| Material for this exercise |
☆ ☆ ☆

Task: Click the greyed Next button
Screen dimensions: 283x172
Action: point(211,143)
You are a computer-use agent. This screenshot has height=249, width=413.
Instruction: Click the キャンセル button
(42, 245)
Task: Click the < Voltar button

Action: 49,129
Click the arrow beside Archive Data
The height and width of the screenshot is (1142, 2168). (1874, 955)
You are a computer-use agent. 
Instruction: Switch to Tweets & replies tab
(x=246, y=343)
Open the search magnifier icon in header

☆ ☆ ☆

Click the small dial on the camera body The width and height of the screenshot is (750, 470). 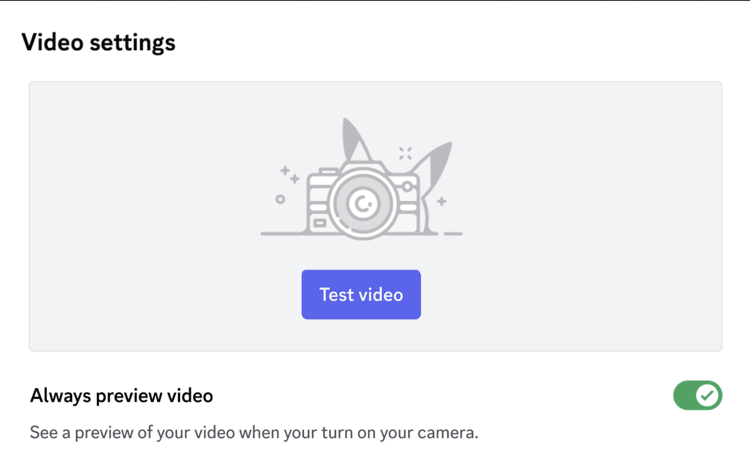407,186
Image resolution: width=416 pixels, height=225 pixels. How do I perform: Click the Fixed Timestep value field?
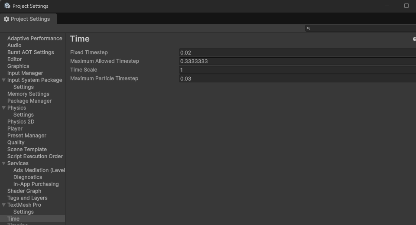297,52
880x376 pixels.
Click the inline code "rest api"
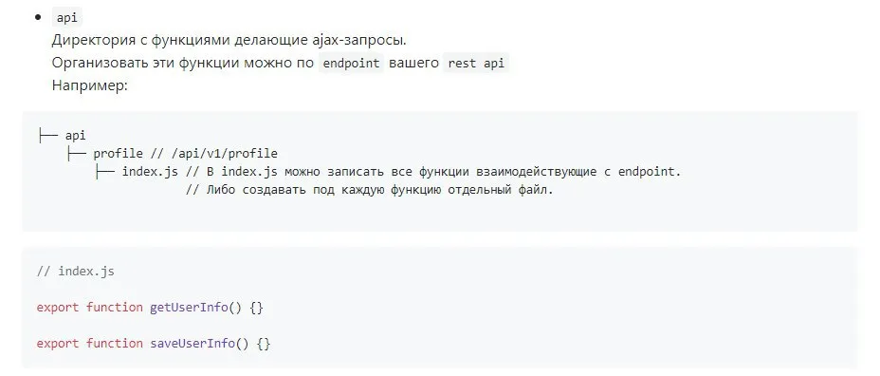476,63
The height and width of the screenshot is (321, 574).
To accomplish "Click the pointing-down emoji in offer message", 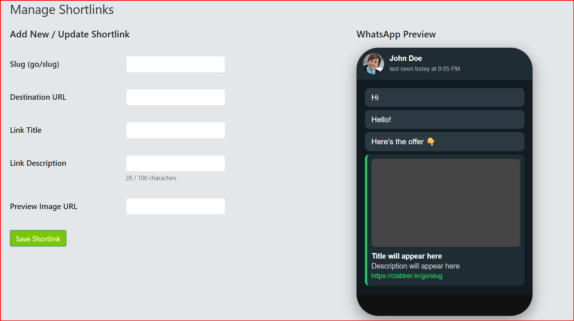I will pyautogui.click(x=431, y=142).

☆ ☆ ☆

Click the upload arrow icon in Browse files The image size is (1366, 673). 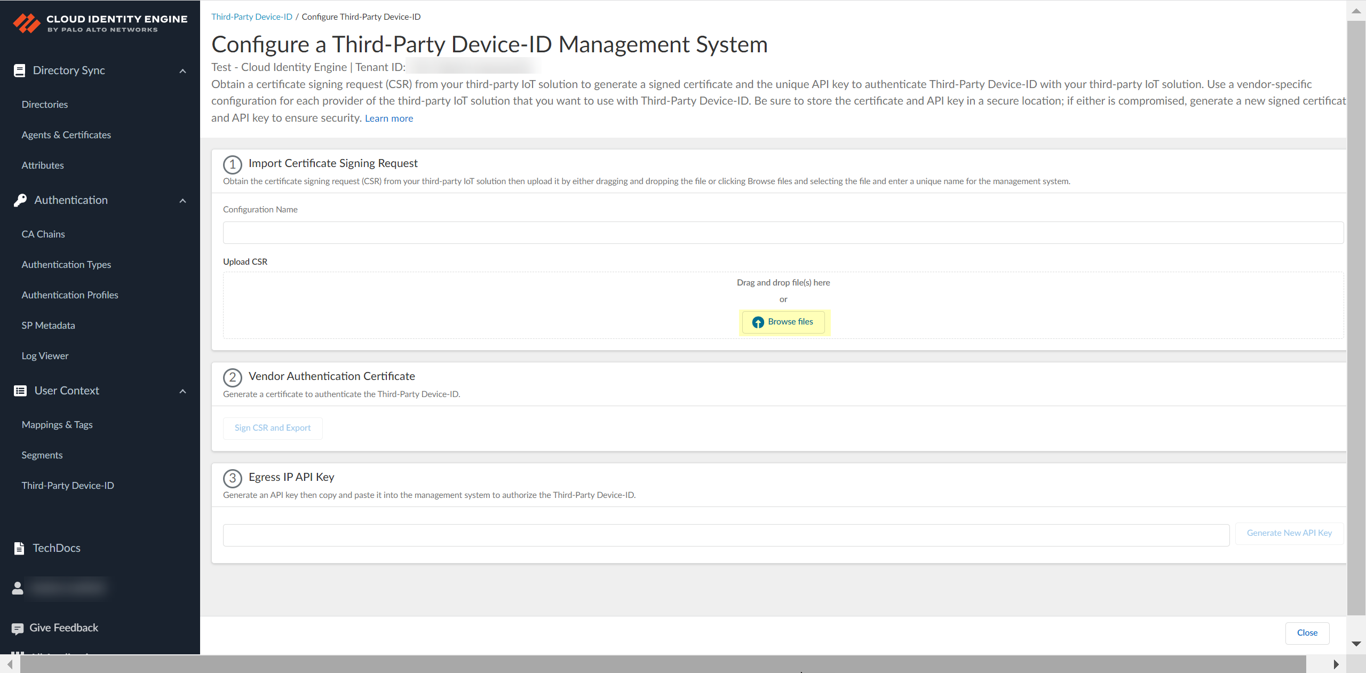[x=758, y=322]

☆ ☆ ☆

| What needs to be done |
Express the stretch of the records from the line that contains "Click the arrow beside Archive Data" through the line that contains "Open the search magnifier icon in header" as a JSON list of strings, one string per line, leaving out blank lines.

| Expected output |
[
  "Click the arrow beside Archive Data",
  "The height and width of the screenshot is (1142, 2168). (1874, 955)",
  "You are a computer-use agent. ",
  "Instruction: Switch to Tweets & replies tab",
  "(x=246, y=343)",
  "Open the search magnifier icon in header"
]